This week, while away from home and office, I had the time to reflect on how different we all communicate today vs. as little as 5 years ago. My phone sends me updates on Facebook, Twitter and LinkedIn, as well as text messages, phone messages and also lets me check in at Foursquare to find specials and free stuff. And of course I have all my books in e-reader (haven’t read bound books since early 2004), games, video, music, camera, etc., — all in the one device. It is interesting to observe how often I use all of these items — almost without thinking. I now routinely google a topic while at dinner to find out more about the subject, or pull up a book I had read some time ago to find a quote. It’s remarkable the ways in which this one device has altered how I communicate with the world.
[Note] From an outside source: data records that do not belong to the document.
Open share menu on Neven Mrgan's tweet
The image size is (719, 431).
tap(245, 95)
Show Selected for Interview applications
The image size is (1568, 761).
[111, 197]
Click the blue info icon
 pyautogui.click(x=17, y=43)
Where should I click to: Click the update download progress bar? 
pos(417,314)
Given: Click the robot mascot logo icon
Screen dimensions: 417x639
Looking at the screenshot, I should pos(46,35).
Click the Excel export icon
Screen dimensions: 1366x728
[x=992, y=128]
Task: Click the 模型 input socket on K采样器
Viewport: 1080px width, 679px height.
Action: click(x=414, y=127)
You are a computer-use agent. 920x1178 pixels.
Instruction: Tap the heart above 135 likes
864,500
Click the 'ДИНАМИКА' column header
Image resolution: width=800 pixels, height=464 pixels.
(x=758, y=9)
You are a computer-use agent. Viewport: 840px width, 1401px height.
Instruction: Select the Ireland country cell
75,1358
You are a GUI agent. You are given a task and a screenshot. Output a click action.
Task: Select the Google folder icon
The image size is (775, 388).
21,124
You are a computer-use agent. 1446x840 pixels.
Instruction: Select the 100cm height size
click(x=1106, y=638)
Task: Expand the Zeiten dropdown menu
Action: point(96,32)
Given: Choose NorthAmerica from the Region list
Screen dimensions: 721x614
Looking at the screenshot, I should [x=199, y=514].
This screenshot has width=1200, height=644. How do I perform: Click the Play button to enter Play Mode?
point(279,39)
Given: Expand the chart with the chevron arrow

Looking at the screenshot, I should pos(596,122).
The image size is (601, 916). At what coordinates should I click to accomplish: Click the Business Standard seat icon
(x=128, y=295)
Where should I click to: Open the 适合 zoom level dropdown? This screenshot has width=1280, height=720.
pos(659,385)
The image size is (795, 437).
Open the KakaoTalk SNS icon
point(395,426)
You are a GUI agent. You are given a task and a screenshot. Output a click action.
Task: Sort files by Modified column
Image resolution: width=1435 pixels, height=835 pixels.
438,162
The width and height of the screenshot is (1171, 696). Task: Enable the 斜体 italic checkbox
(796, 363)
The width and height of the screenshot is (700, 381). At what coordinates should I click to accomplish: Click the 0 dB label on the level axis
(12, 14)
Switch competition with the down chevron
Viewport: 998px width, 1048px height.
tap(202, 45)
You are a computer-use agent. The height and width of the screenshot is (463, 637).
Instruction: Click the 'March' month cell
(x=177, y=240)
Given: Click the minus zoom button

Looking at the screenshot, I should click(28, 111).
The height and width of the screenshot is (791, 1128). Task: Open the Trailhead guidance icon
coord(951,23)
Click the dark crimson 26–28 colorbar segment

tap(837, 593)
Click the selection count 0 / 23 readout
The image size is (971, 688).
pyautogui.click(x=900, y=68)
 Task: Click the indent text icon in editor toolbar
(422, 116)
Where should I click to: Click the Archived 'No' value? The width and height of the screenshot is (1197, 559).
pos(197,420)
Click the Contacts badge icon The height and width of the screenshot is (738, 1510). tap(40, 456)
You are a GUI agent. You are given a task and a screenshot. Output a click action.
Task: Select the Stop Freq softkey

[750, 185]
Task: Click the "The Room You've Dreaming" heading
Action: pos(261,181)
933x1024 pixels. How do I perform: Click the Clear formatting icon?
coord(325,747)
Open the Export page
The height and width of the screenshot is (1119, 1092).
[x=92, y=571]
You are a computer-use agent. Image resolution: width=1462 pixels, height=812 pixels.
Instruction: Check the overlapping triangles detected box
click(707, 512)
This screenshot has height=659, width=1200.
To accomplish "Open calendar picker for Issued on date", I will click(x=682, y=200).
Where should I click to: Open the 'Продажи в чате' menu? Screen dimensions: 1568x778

Then there are the other toys we carry with us on the road. We have an HDMI cable (High-Definition Multimedia Interface) that allows my laptop to connect to newer televisions as an external monitor. We even have a hand-sized Bluetooth speaker that is paired with the computer so that the sound is great. Last night, as Patrick and I were deciding whether to watch a DVD, use hulu.com to watch a favorite TV show, or even download a movie from Blockbuster and watch that, I reflected upon how profoundly technology has changed our lives.

This made me aware of how easy it is to forget how things were. When I learned to drive, one actually needed to insert the key in the lock to get in the car. But it’s been forever since I’ve had to use the key – in fact, I really can’t remember how long ago. A few years back I walked to the garage, clicked the car remote and the locks to the door didn’t open. I clicked again; the locks still wouldn’t open. I stood there dumbfounded and wondered, “Now what am I going to do? It looks like the battery is dead in this remote and I need to get in the car.” Fortunately, not too many seconds later I remembered, “OH, the key will let me in the car!” It was like a revelation.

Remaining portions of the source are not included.